11 de agosto de 2010

Para Kaká, proposta da Tam pode causar guerra

“A idéia de liberalização da taxa de serviço (a DU) será muito prejudicial para as agências de viagens e também para o consumidor e criará uma guerra de mercados”, enfatizou o presidente da Abav Nacional, Carlos Alberto Amorim Ferreira, Kaká, sobre a proposta apresentada hoje pela Tam, em reunião de presidentes da entidade, em São Paulo.
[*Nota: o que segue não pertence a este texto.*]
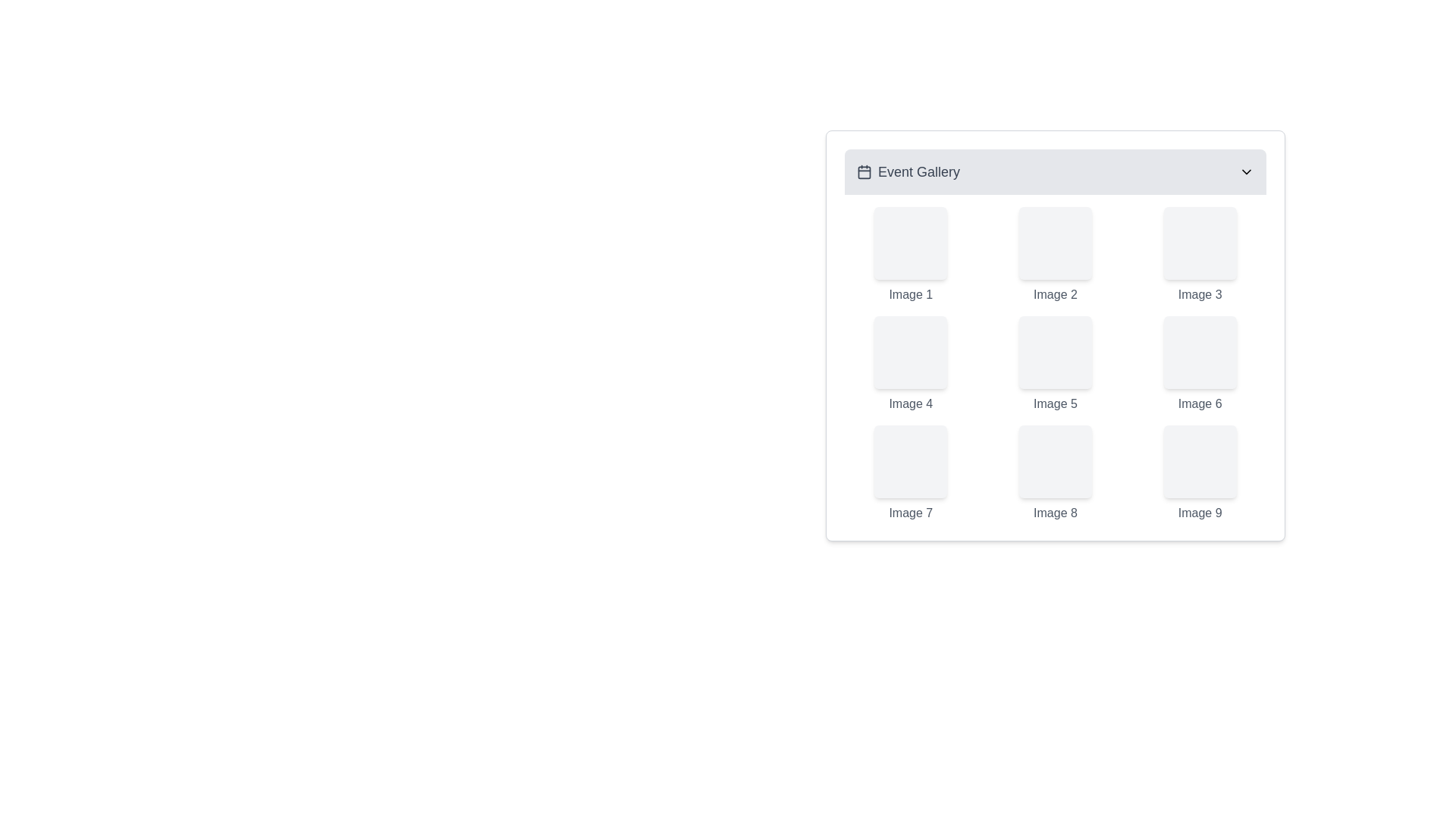 This screenshot has width=1456, height=819. What do you see at coordinates (918, 171) in the screenshot?
I see `the 'Event Gallery' text label located in the header layout, which serves as a title for that section` at bounding box center [918, 171].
Os dirigentes abavianos seguem reunidos para formular uma contraproposta que atenda a ambos os lados e aos consumidores e ratificaram que não concordam com a nova forma de comercialização indicada pela Tam, que sugere a flexibilização da DU, sugerida pelo Ministério Público, por suspeita de formação de cartel (já que a DU é fica em R$ 30 ou 10%). A Tam sugere que cada agência cobre um valor por sua remuneração. A Abav quer contestar o MP, mostrando que há diferenças de tarifas, devido às classes tarifárias existentes em casa voo e a DU é a remuneração do agente, que deve ser igual para evitar guerra de mercado, com prejuízo às pequenas agências.
“Não concordamos com a ideia apresentada e vamos tentar dialogar para reverter alguns pontos”, anunciou Kaká.
A flexibilização da taxa de serviços na emissão de bilhetes domésticos a partir de janeiro de 2011 também é um desejo da companhia aérea, assim como a igualdade nas comissões GR, referentes às vendas ao governo, em 6% e 7% para bilhetes domésticos e internacionais, respectivamente.
Os presidentes também reclamaram da diferença de preço entre a venda no site da Tam e nas agências, pois o portal não cobra a DU. Segundo a Tam, as tarifas para os agentes e as disponíveis no portal são as mesmas. A diferença está no valor que o agente cobrará por sua remuneração, hoje em 10% (valor da DU) e em breve variável (pela proposta apresentada hoje).